Now, as we look ahead to the next elections, the group has released a “Democracy Playbook” laying out more than 40 recommendations that state and local officials can implement to strengthen our democratic institutions. As someone who knows that running elections is a 365-day-a-year job, every year, there is no time to waste in implementing these policies.
For example, Pennsylvania should allow counties to begin processing mail-in ballots prior to Election Day, known as pre-canvassing. Such a change would allow counties to count ballots faster, and thus allow voters to learn the outcome of the election in a more timely manner. States like Florida — with a larger population and a long tradition of mail-in ballots — use pre-canvassing to help residents know the outcomes of elections quickly.
As a local official, I am acutely aware of suspicions about how ballots are received, processed, and tabulated. While those suspicions are unfounded, I have a duty to not only run elections but to do my part to assuage doubts that voters may have.
One way to build confidence is the standardization of election audits. No, I am not talking about politically motivated sham audits, as some around the nation have undertaken. When conducted by high-quality firms, postelection audits “confirm whether votes are recorded and tallied accurately — and, in turn, help restore public confidence in elections,” according to the Brennan Center for Justice.
These measures may seem mundane and technical, but there’s a reason why there aren’t Hollywood movies about running elections. We are public servants who want to ensure a fair outcome where everyone’s voice is heard. We should not be the center of attention. The spotlight should instead be on the candidates and their visions for the future. Our job is to make our elections safe, free, and fair.
Pennsylvania has made some positive changes in recent years. A 2019 law, officially known as voting “In Person By Mail,” allowed citizens to vote early. The legislation increased access to voting for those who cannot, for whatever reason, vote in person on Election Day. It also provided a safer option for voting during the COVID-19 pandemic.

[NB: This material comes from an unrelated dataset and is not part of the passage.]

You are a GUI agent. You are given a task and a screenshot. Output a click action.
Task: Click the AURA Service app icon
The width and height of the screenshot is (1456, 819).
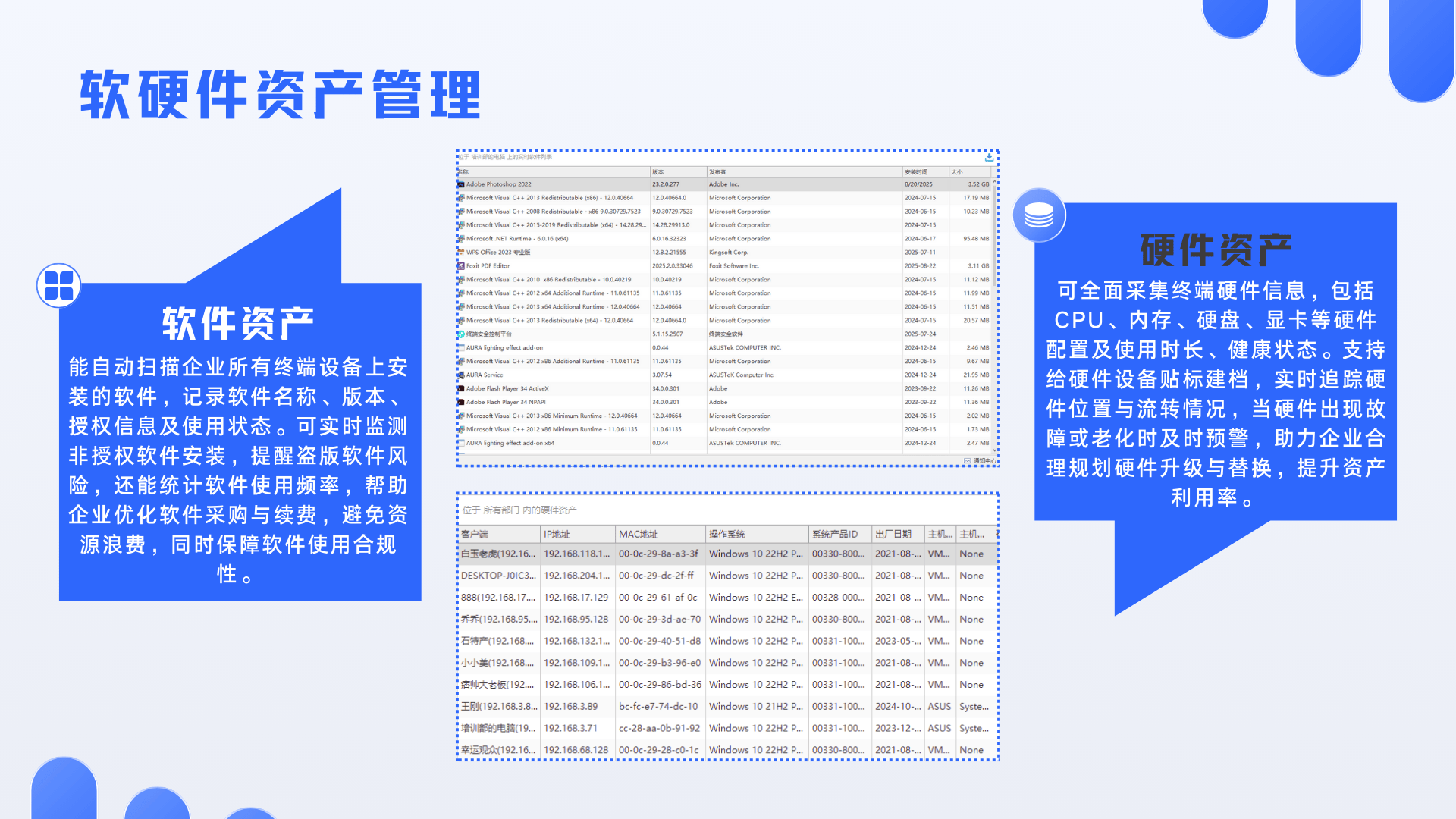click(460, 375)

Moving forward, Pennsylvania, and all states, should follow the Democracy Playbook’s recommendations by enacting same-day registration. Twenty-two states and Washington, D.C., have shown it is safe and secure, increases voter turnout, and does not benefit one political party over another. We should also promote secure drop boxes and prioritize the enactment of ballot tracking measures for absentee ballots so voters can easily follow their ballots through every step of the process until their votes are counted.
Protecting democracy and strengthening our electoral systems is not a partisan issue. It is one reason I wholeheartedly support Gov. Josh Shapiro’s appointment of my friend Al Schmidt, a Republican, as the commonwealth’s top election official. Schmidt formerly served for a decade as part of a three-member board that oversaw elections in Philadelphia.
Schmidt stood by his principles, despite attacks following the 2020 election. He believes that our elections were — and continue to be — carried out with the utmost integrity, and recognizes the important roles of officials, from the state level down to the precinct level, who work diligently to ensure votes are counted fairly and accurately, no matter the outcome.
When it comes to protecting democracy, we made sure that all the recommendations in the Democracy Playbook are nonpartisan. In an increasingly divided nation, the strengthening of American democracy should be one area where we can all agree.
Following the 2020 election, Pennsylvanians saw up close the impact of lies about the election. As officials diligently counted ballots, antidemocratic forces spread lies about what occurred, sowing doubt about election outcomes. Just two years later, some of those same election deniers sought statewide office.
If those elections taught us anything, it is that democracy only persists if we work to maintain it. Pennsylvania can and should lead the way.
Ken Lawrence is chair of the Montgomery County Board of Commissioners and the Board of Elections, chair of the Pennsylvania Election Law Advisory Board, and a member of the NewDEAL network of rising, innovative state and local leaders.